Está presente en los rayos de las tormentas de verano, incluso en las gotas de
lluvia”. Así, con sus experimentos, teniendo presente la frase que oye en una
conferencia en boca de Coleridge: “Gracias a la imaginación, podemos cambiar el
curso de las cosas”, el científico lleva a cabo su obsesión por descubrir el
secreto de la vida, que en su caso es desvelar la forma de resucitar a los
muertos.
Del vampiro a Turner
El hombre como
inventor de vida, y el complemento, el ser inmortal, los más poderosos iconos
monstruosos contemporáneos, surgen a orillas de ese lago suizo. En realidad, el
vampiro literario había nacido muchas décadas atrás, cuando algunos escritores
se basaron en leyendas extraídas del folclore del este europeo para pergeñar
hombres sedientos de sangre humana. Después de Polidori, el alemán E. T. A.

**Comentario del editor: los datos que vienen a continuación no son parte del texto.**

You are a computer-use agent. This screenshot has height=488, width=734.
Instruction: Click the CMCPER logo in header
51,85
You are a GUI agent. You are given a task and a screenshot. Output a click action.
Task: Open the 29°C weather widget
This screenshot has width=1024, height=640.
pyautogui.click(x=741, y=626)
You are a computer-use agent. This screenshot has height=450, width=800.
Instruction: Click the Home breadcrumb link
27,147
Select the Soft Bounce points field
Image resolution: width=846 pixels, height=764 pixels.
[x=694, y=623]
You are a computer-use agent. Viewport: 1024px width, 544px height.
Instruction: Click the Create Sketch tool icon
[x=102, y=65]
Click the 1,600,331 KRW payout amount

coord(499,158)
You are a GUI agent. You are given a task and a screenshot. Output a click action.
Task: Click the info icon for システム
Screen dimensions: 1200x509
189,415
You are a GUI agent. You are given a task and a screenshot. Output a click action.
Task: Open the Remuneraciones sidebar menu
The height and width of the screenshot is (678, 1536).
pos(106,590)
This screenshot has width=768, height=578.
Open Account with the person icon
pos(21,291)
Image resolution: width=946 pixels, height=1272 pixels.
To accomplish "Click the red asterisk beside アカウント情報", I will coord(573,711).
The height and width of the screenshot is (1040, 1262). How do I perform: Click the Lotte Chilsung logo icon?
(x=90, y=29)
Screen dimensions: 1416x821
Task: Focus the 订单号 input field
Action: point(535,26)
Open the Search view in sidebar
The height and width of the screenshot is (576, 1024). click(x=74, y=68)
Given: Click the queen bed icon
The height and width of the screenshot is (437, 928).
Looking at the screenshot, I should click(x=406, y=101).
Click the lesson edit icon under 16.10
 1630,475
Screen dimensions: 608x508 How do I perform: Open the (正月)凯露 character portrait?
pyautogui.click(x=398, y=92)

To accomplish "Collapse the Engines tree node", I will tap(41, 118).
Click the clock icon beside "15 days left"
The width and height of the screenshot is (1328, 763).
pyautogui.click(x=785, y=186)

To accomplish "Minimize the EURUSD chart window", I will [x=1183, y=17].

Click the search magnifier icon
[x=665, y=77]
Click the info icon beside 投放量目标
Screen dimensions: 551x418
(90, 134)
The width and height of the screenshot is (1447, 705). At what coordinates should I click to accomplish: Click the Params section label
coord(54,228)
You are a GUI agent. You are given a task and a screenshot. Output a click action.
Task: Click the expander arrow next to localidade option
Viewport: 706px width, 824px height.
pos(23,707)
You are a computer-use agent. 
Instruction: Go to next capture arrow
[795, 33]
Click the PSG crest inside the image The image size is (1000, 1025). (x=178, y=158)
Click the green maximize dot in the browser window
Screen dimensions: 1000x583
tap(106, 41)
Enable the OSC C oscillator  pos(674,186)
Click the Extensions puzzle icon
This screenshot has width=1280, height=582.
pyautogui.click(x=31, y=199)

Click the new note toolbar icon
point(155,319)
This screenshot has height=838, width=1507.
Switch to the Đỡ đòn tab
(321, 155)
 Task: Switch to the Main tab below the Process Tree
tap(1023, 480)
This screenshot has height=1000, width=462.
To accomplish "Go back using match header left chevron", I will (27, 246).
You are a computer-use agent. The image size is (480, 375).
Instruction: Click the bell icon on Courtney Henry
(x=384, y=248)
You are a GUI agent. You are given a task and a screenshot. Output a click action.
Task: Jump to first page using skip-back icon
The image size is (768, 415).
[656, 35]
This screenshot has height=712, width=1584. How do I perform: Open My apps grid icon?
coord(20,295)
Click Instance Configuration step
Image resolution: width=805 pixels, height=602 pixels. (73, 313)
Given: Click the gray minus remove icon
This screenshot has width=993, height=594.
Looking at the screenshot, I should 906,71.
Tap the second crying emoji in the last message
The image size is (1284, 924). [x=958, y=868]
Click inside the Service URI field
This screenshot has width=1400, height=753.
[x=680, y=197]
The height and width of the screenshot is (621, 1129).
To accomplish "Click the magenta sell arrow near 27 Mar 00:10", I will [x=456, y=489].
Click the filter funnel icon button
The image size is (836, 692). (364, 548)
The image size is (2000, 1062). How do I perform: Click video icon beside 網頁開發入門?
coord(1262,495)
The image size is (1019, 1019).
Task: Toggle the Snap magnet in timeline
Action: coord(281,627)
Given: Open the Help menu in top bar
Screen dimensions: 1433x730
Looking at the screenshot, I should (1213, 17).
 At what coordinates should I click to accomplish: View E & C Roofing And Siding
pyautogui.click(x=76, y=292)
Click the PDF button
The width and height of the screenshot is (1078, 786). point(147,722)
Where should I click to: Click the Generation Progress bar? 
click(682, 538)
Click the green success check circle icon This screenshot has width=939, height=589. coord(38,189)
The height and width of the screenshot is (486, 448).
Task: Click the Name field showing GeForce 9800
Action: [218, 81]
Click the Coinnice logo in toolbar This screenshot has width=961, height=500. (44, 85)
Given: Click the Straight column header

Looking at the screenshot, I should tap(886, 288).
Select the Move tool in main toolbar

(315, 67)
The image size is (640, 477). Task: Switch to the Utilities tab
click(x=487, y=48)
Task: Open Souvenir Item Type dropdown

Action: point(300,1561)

Hoffman, en «Vampirismo» (1921), insistiría en la temática pero desde el punto
de vista de una mujer, y su rasgo de leyenda oral quedaría de manifiesto al
pertenecer a una colección de relatos en la que varios aristócratas se juntaban
para contarse historias fantásticas. Luego, en 1836, vendría «La muerta enamorada» de Théophile Gautier, que bebería del narrador alemán y usaría la primera persona de su protagonista para contar otra tanda de desvelos sangrientos. Se trataba de una obra de estilo exquisito, muy diferente a la popular «Varney el vampiro o El festín de sangre», del inglés James Malcolm Rymer, que la dio a conocer por entregas entre los años 1845 y 1847.
Tales
antecedentes en tres idiomas diferentes convergerían en una novela corta de
Sheridan Le Fanu, cuya «Carmilla» (1872), también con protagonista mujer, sería
determinante para que Bran Stoker ideara la atmosfera misteriosa, poética y
ambigua de “Drácula” (1897). Desde el comienzo, el autor
irlandés tuvo claras las características de su personaje: puede transformarse
en lobo y murciélago, reptar por las paredes y es capaz de controlar las
tormentas y de crear niebla en la que ocultarse. Un individuo lóbrego e
imparable que muy bien, por ese control de la naturaleza, podría ser acompañado
por los paisajes crepusculares de William Turner, que en 1816 convirtió el
espectáculo del cielo coloreado de aquellas formas increíbles en parte de su
nueva forma de pintar que causaría sensación. Jamás un cielo oscurecido, un
invierno postergado, podrá despertar la creatividad de tal manera a como
sucedió en aquel año. El año sin verano.